If you are like me you mostly optimize the cross-validation by "Results" which has a maximum of 100 buckets.

Also, if you are like me you think LightGBM has too many, confusing hyperparameter choices.

But if you use P123's Easy to TradeUniverse and optimize with P123's "Results" you will be optimizing for 100 buckets with about 33 stocks in the upper bucket, I believe.

So as a simple approximation would you set "num_leaves": 100 (at least a little like the number of buckets) and min_child_samples": 33 (at least a little like the number of stocks in a bucket).

Maybe you could skip "Early Stopping" then? Just stick with what you have experience with and have looked at a thousand times while using P123 classic?

Am I making this too simple? Is that right? If so, does it make the choice of hyperparameters simpler?

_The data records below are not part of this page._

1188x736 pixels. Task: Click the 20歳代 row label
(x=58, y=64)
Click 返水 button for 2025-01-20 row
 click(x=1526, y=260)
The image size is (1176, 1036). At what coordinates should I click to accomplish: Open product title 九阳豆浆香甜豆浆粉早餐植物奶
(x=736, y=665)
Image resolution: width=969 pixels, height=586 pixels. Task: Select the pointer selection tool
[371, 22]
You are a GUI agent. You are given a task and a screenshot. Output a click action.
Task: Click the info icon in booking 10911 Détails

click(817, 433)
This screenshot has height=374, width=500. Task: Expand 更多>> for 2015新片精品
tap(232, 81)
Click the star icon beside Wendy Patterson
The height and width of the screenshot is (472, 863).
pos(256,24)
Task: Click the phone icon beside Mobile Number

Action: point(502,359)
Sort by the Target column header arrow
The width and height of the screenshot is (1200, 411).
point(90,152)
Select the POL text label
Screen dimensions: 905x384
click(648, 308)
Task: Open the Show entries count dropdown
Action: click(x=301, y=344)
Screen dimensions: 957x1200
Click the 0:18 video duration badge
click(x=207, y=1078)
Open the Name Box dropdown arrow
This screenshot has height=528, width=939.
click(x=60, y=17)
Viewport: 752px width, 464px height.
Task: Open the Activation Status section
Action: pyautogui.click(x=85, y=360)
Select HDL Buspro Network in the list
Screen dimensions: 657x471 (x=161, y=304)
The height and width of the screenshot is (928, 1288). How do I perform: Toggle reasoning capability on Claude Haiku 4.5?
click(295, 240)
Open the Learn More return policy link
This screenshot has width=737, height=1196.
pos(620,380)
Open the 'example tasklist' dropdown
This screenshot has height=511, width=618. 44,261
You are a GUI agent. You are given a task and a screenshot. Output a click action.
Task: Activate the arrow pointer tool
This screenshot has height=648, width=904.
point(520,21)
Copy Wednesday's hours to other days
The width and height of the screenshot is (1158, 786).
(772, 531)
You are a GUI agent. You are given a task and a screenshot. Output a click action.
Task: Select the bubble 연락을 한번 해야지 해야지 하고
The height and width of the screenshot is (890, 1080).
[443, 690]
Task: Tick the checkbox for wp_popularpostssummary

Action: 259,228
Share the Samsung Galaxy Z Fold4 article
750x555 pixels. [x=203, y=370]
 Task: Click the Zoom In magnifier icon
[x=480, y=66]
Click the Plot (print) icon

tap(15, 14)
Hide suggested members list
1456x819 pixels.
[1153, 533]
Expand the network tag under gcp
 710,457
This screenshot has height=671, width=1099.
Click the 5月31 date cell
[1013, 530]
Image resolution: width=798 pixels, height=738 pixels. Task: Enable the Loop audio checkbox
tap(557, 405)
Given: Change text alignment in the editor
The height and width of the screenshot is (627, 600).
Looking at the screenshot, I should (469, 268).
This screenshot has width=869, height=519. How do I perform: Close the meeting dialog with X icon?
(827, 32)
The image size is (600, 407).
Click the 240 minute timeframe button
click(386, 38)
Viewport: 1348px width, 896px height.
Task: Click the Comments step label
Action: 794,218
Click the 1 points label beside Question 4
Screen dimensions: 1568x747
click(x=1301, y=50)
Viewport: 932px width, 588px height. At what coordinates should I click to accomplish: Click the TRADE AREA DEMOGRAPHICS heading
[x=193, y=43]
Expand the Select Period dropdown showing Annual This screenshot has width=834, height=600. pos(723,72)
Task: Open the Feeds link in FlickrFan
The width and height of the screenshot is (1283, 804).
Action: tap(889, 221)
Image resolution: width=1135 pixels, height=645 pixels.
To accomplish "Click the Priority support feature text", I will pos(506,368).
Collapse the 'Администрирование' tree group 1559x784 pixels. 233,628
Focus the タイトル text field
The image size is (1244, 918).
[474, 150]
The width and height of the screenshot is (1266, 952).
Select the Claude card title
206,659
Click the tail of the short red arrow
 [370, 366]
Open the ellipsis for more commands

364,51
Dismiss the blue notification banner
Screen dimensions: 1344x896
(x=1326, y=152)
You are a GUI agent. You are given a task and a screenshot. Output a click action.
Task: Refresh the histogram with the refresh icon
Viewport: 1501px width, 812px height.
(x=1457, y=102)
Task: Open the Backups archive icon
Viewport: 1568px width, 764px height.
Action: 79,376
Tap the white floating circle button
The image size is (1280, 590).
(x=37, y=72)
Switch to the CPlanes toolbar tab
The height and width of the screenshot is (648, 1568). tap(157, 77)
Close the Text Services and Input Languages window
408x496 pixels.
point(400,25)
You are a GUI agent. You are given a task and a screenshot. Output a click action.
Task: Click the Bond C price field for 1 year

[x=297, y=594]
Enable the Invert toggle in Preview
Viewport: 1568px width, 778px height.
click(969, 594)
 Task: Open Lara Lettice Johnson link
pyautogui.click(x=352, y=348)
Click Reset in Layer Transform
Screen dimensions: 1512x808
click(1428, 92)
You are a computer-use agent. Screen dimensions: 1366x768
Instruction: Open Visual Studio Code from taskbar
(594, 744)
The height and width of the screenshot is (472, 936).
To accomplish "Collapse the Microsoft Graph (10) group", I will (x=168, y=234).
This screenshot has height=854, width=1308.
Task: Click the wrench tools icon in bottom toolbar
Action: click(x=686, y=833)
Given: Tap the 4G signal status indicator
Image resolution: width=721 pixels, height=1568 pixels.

Maybe to all of those, I think.

And maybe you want to set it to "num_leaves": 200 and "min_child_samples": 20 or 15 if you are used to looking at 200 buckets and/or 15 or 20 stock models?

Maybe lower "num_leaves" (like buckets) or higher "min_child_samples" (like stocks per bucket) if you are overfitting. Anyway, two important hyperparameters may be something we already understand on an intuitive level. Or not, I guess, if I am oversimplifying.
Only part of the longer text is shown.